Outlier Analysis

data_science
python

#1

(a)Box Plot method is used to spot & remove the outlier for a continous variable. Is it possible to have outlier for a categorical variable if yes what is the correct technique to remove outlier?
(b) In between Box Plot Analysis & Replace with NA which is more effective & why?


#2

Hi @swarup17,

You can use the value_counts() function, to identify the outliers in categorical variables.

These are two completely different things. You would use the box plot analysis to analyze the data and see the distribution. Replace NA is to fill the missing values in the data. So can you explain why are you trying to compare these two techniques?


#3

Hi Aishwarya,

Thanks for the reply.
As per my knowledge
(b) Incase of Replace NA:-
After identifying the outlier via box plot analysis if certain outliers are important for running our model the outliers needs to be replaced by NA & later replaced by missing value analysis. Replace NA is another technique to be used for identifying the outliers.

Correct me if I am wrong.


#4

Hi @swarup17,

Replace NA is not to replace the outliers, but to replace the missing values. It is not a technique to replace outliers.


#5

Ok, Thanks for the info.


#6

Hi Swarup,

Replace NA values for categorical variables using Mode value. Mode value is robust to Outliers where as Mean and Median values are sensitive to outliers.

For Categorical variables, we can not plot Box plot to detect outliers as categorical variables are distict to each others.
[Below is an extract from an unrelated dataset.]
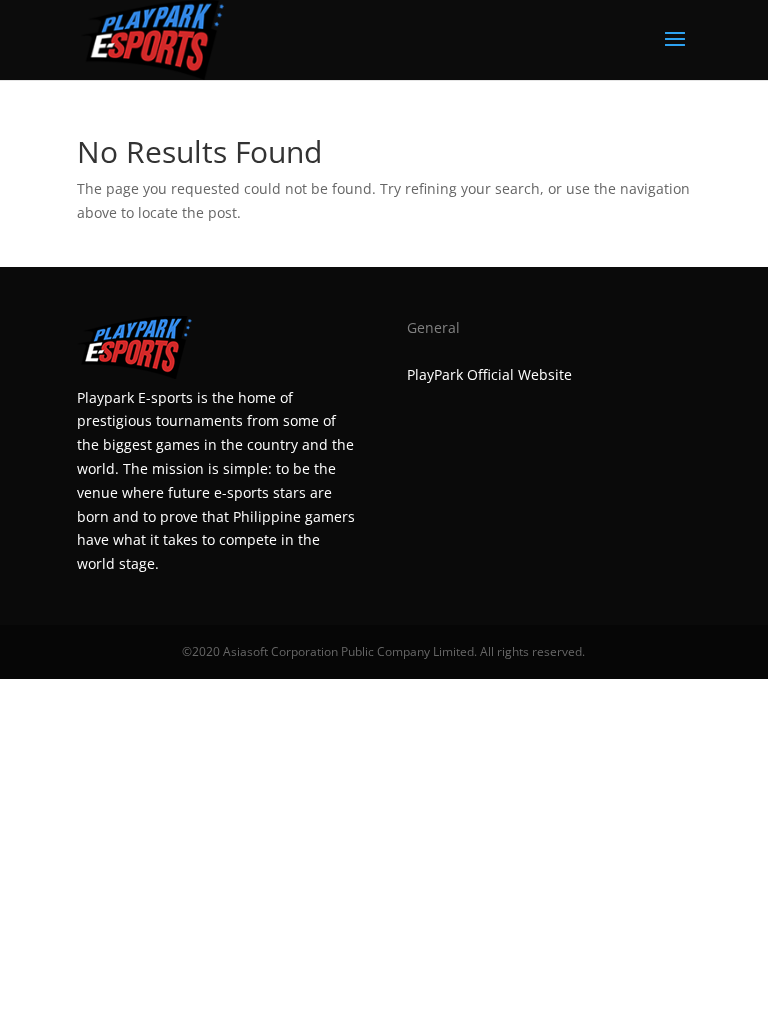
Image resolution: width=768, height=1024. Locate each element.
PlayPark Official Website (489, 374)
You can plot Countplot yo know, which category is very frequetist.

Thanks
Ravi


#7

Hello! @swarup17

Yes, Box plot is used to treat outliers for continuous variables.
There is never any outlier for Categorical variable, they might have lesser value for certain category which may be an outlier if you use boxplot and if u remove that it, it might not be a wise choice because you are actually removing a category from that variable.
It is preferred to use “Mode” to replace the missing value of the categorical variable but its a choice though if you have lesser NA to replace because it might increase variance for the that Mode value.
You can also build a Model to predict for those missing value for the categorical variable which I think is more effective when you have lot of missing value.


#8

To plot a box plot it is mandatory to have your data in numeric and continuous.


#9

Modified box plot can be considered.Unlike the standard box plot , a modified box plot does not include the outliers. Instead, the outliers are represented as points beyond the ‘whiskers’, in order to represent more accurately the dispersion of the data.
Modified box plot is default in R.